Nancy Hwa, a spokeswoman for the lobbying group Handgun Control, estimated that about one American child a week is caught with a gun at school. In the past month alone, a 5-year-old boy was caught with a fully loaded semi-automatic 9mm weapon at a school in Florida and 12-year-old boy in Illinois was caught with a semi-automatic gun in his backpack.
In January, a 13-year-old boy killed himself at a school in Texas with his mother's gun while she was in conference with a teacher. And in California in January, police shot dead a 17-year-old boy who was holding a 17-year-old girl hostage with a gun. Hundreds killed each year Handgun Control says that about 800 Americans a year die from guns shot by children under the age of 19. Ms Hwa called on President George W Bush to act to control handguns.

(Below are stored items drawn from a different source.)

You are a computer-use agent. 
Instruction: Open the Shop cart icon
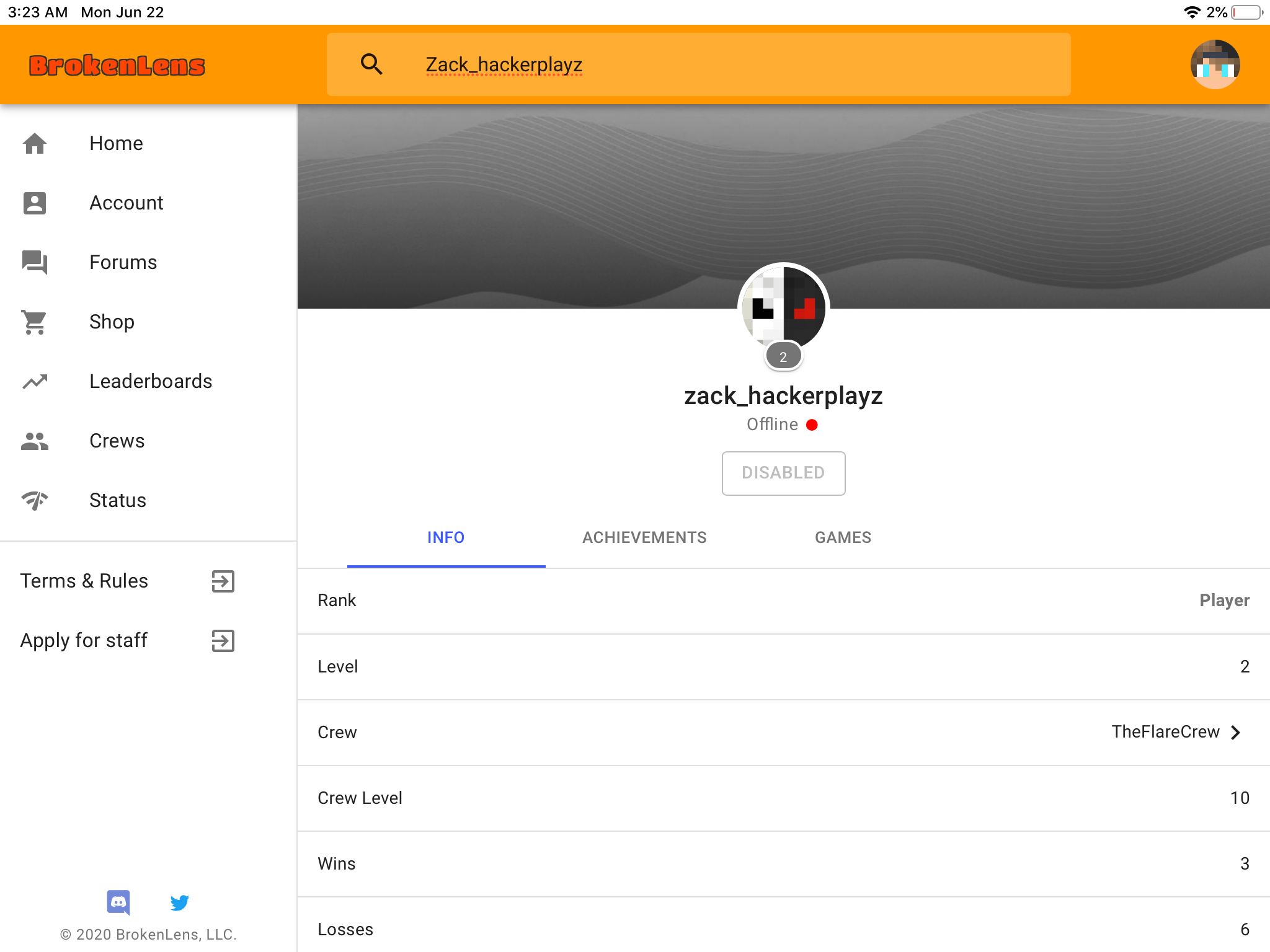click(x=35, y=322)
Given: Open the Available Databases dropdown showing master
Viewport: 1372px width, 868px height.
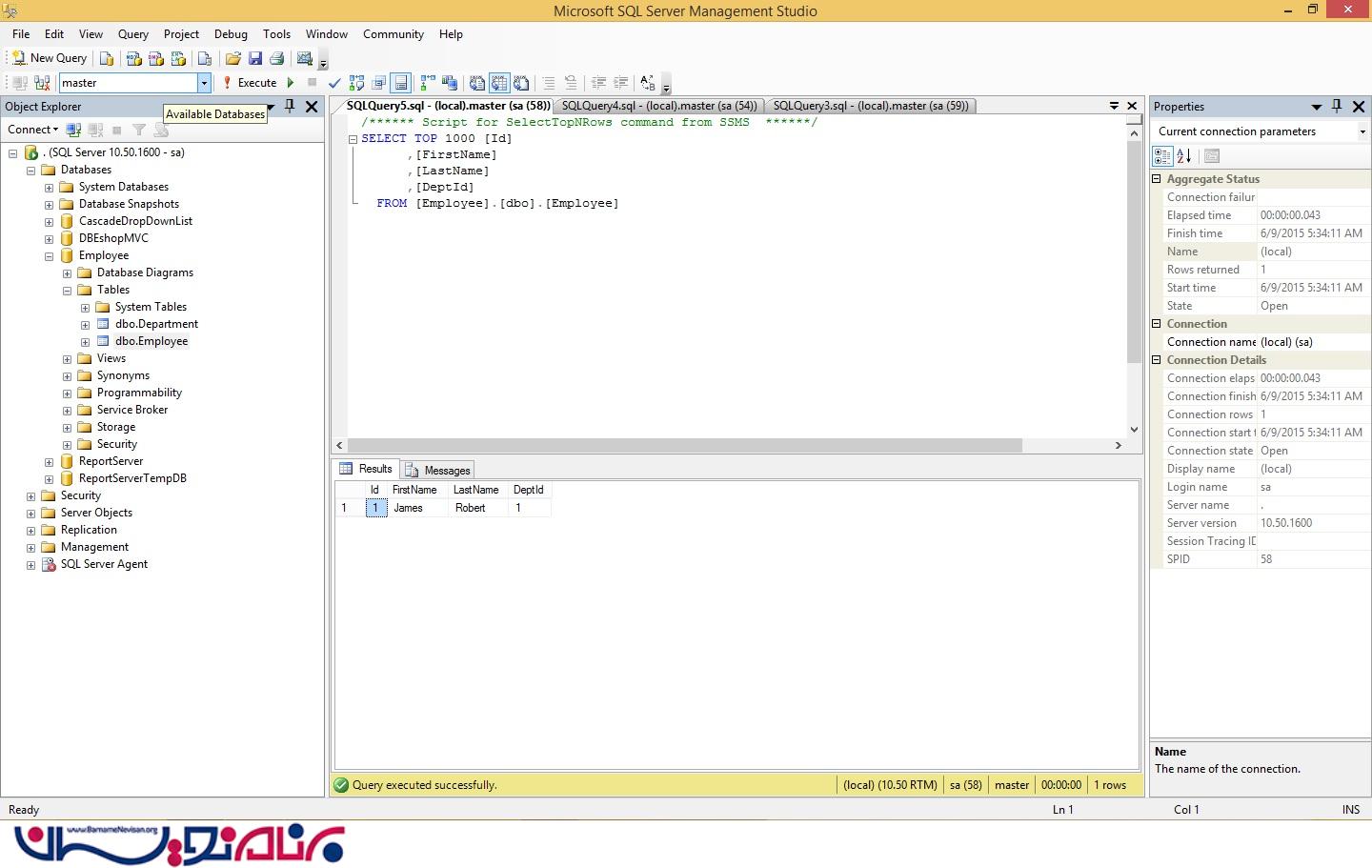Looking at the screenshot, I should (x=203, y=83).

Mr Bush said during last year's election campaign that he wanted to close a loophole in American law that makes it easier to buy weapons at gun shows than in shops. But Ms Hwa said that he had failed to do so as governor of Texas. She also said talk of voluntary safety locks - which Mr Bush has said he supports - is meaningless without national standards. "Why does the gun industry make guns that a two-year-old can fire?" she asked. History of shootings The deadliest incident of recent years was the shooting at Columbine High School in the suburbs of Denver, Colorado on 20 April 1999. Two masked teenage pupils went on a shooting rampage, killing 12 pupils and a teacher, and injuring 23 others, before killing themselves. In May 1998, 15-year-old Kipland Kinkel killed two fellow pupils after opening fire in the cafeteria at Thurston High School in Springfield, Oregon. He had murdered his parents a day earlier. On the same day, 200 miles (320km) north in Washington state, a 15-year-old boy shot himself in the head after taking his girlfriend off the school bus at gunpoint and to his home in the town of Onalaska. He shot himself as the girl's father tried to break down the door. The 14-year-old girlfriend was not injured. Jonesboro killings In March 1998, two boys opened fire on classmates at Westside Middle School in Jonesboro, Arkansas.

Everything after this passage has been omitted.